Brill suggests next steps which, while sensible given the system we have, highlight what an absurd Gordian knot we're struggling to pick at:
So, what should Sebelius and her team do next?Thousands of insurers negotiating individual price deals with thousands of providers; 50 states regulating those insurers...from a slight historical distance, our current healthcare system will look as absurd as Ancien Regime tax collection or Dickensian workhouses. And yet, the ACA and HHS are picking at dozens of threads in that Gordian knot. Evidence is beginning to suggest that these efforts are having some inhibiting effects on the healthcare gravy train. Perhaps Atul Gawande's vision of a thousand healthcare reform seeds yielding a few giant sequoias of savings will come to pass.
The feds need to publish chargemaster and Medicare pricing for the most frequent outpatient procedures and diagnostic tests at clinics — two huge profit venues in the medical world. This will be harder — the government doesn’t collect that data as comprehensively — but those outpatient centers and clinics provide a huge portion of American medical care.
But an even bigger step in transparency would be collecting data that Medicare doesn’t have: exactly what insurance companies pay to the various hospitals, testing clinics and other providers for various treatments and services. After all, as the hospitals themselves concede in downplaying their chargemasters, these insurance prices are the ones that affect most patients. But it’s also where there is close to zero transparency [snip]...

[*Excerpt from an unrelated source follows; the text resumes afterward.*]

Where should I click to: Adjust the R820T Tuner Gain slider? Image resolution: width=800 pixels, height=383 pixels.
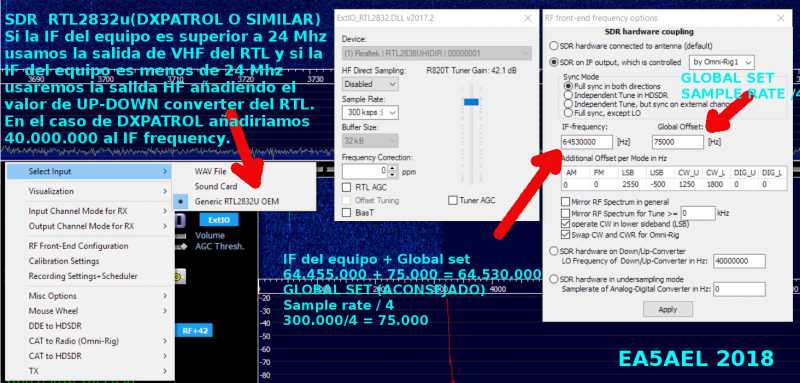point(471,102)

Perhaps states could use the money Sebelius is offering for those new pricing centers [an $87 million grant for “health-care-data-pricing centers"] to collect this data from insurance companies, which are regulated by the states. Insurers and hospitals would vehemently resist, claiming the deals they negotiate are proprietary trade secrets. (They also fear they’ll be embarrassed by all the disparities that show them negotiating bad deals compared with their competitors.)
Failing that, there is another solution: these state pricing centers could gather the information from patients who volunteer, in exchange for a promise that their names won’t be used, to submit their Explanations of Benefits. After all, a hospital or insurance company can’t claim a patient can be prohibited from talking about or making public his or her own bill.
The state pricing centers could then do what CMS just did with hospital billings to Medicare: average all the results for what each insurance company pays to each hospital or clinic for various services. That’s the next frontier in billing transparency.